Recopiez mot pour mot le passage sur l'influence de la France en Europe, depuis « L’actuelle direction de » jusqu'à « politique intérieure français. » inclus.
::: EXTRAIT CITÉ
En outre, le Ministre des Affaires Européennes pourrait assurer une fonction de porte-parole sur les questions européennes auprès du Président de la République. Il relaierait, ainsi, la parole officielle de la France en Europe et en France.

L’actuelle direction de l’Union européenne du Quai d’Orsay devrait être directement rattachée au Ministre des Affaires Européennes, mais le SGAE, qui doit en tout état de cause bénéficier d’une légitimité politique suffisante pour réaliser les arbitrages politiques nécessaires, face à des ministres ou des administrations parfois très puissantes, pourrait rester rattacher au Premier Ministre.

Le principal obstacle à l’influence de la France en Europe aujourd’hui, c’est la façon dont l’Europe est traitée dans le débat politique national. L’Europe est insuffisamment prise en compte par les partis politiques nationaux, sauf lorsqu’il s’agit d’en faire un bouc émissaire des problèmes de politique intérieure français.

L’influence française dans l’Union européenne doit être considérée comme une politique publique à part entière, ce qui implique qu’elle soit dotée des ressources humaines et financières nécessaires, portée par le Gouvernement et contrôlée par le Parlement national.
::::::
::: DONNÉES FOURNIES
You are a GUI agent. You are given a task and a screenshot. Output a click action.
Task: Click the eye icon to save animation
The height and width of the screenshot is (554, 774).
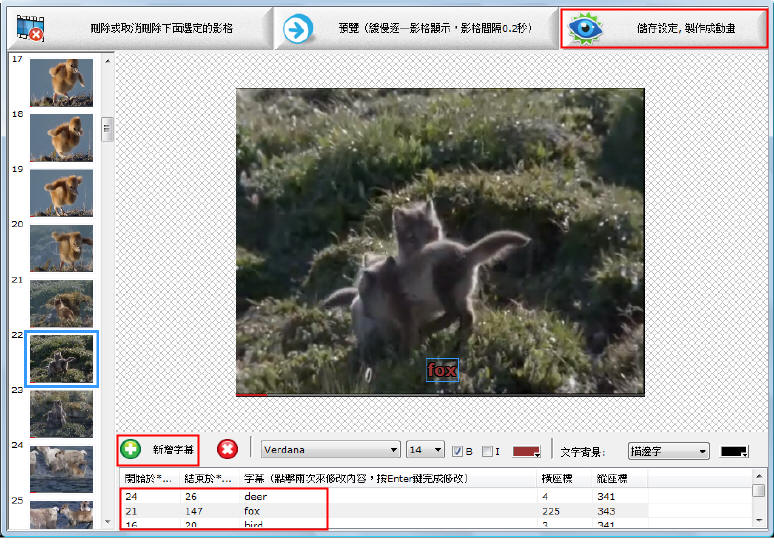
::::::
#### RÉPONSE:
L’actuelle direction de l’Union européenne du Quai d’Orsay devrait être directement rattachée au Ministre des Affaires Européennes, mais le SGAE, qui doit en tout état de cause bénéficier d’une légitimité politique suffisante pour réaliser les arbitrages politiques nécessaires, face à des ministres ou des administrations parfois très puissantes, pourrait rester rattacher au Premier Ministre.

Le principal obstacle à l’influence de la France en Europe aujourd’hui, c’est la façon dont l’Europe est traitée dans le débat politique national. L’Europe est insuffisamment prise en compte par les partis politiques nationaux, sauf lorsqu’il s’agit d’en faire un bouc émissaire des problèmes de politique intérieure français.